Marduk turns slowly to me.  "You got a problem with that?"  He holds the ladle like a casual weapon, but his other hand rests on his gun.

"Yeah, I got a problem with that," I say as I lay aside my stew.  "He became an Egalitarian on the same night I did."  He doesn’t have bullets for the gun, as I recall.

“Oh really?  I don't remember that.  Maybe I wasn't there.  And maybe you made it up."

"Oh, you were there, all right--you left your mark all over Alysha's face."  Which sends the ladle lashing towards my own face.  I catch it easily and twist it out of his grip.  He hurls towards me, but I dodge and trip him into the big table where he smashes into any number of bowls of soup.  He doesn't know, of course, about my little neural anomaly.  "You don't look so worried about wasting food now," I tell him. 

He stares as if dumbfounded at the soup dripping into the dirt, fixed upon a bit of carrot in the mud.  Then his face turns a deep purple as he jumps on me, a shard of pottery in each hand.  Now I must defend myself in earnest, the heightened reflexes I gained so illegally years ago barely a match for his berzerkergang.  We tumble over the steaming mud and as fast as I can twist he still cuts my arms in three places before I manage to knee him in the groin.

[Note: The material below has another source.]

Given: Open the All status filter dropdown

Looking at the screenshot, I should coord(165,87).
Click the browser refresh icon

I get up and try to knock the mud off myself while he curls and moans.  Ohhh no--now I'll have to face him every day in the infirmary--smart going, Deirdre!

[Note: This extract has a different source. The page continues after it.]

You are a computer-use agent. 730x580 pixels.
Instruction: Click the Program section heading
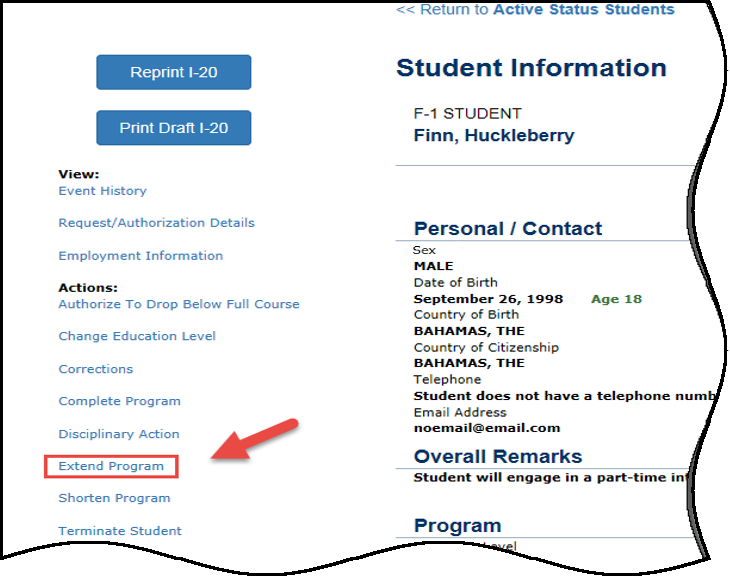coord(457,525)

Late for lunch as usual, with so much else to do, Cyran shows up, barking, "What's going on here?"

I point to Marduk, saying, "He refused to feed Malcolm, and when I objected, he attacked me."  Only now do I see the blood that drips from my arm as I point.

Unfazed, Cyran smiles cruelly down at Marduk's pain.  "I see that Deirdre has already punished you as much as I could devise.  Good.  You deserve it."

"And what does he deserve?" Marduk whispers weakly but with so much hissing spite that he might have shouted.  "At whose expense do you think he got so sowbelly fat?"

Cyran turns to the others gathered for the meal.  "You all know the rule: whatever we did before becoming an Egalitarian burns up in the Test of Fire."  To Malcolm e says, "I don't think you've gained a single pound since joining us, Malcolm."

"I believe I may have lost a couple," he replies.  "I don't feel so hungry, anymore."

Cyran picks up a piece of bowl.  "Well, Deirdre, since your lack of diplomacy in explaining things to Marduk helped cause the trouble, you'll have to clean up the table and finish serving the soup--after Malcolm binds your war-wounds, of course.  As for you," Cyran toes Marduk contemptuously, "since you can't stand up, you'll have to pick up the debris you left on the ground."  And grudgingly, painfully, utterly humiliated on top of his agony, Marduk drags himself through the mud to do it.

(Oh, I remember that fat landowner all right, who believed he owned us body and soul with the land.  I remember him, the night that the Purple Mantles busted down our door.  He came along for the show.  Nothing ever went on in his farm without him getting his fill of the profits--he saw to that.  He wouldn't let anyone rape my mother without him taking his rightful turn, shoving his belly up out of the way with one big hand, his fat ass jiggling in the air, right in my face, so big I could hardly see my mother under him, just a bit of shoulder and a clawing arm.  He took his turn with everyone the guards grabbed up, boy or girl didn't matter to him, only the power mattered--the power to crush us all under his weight.)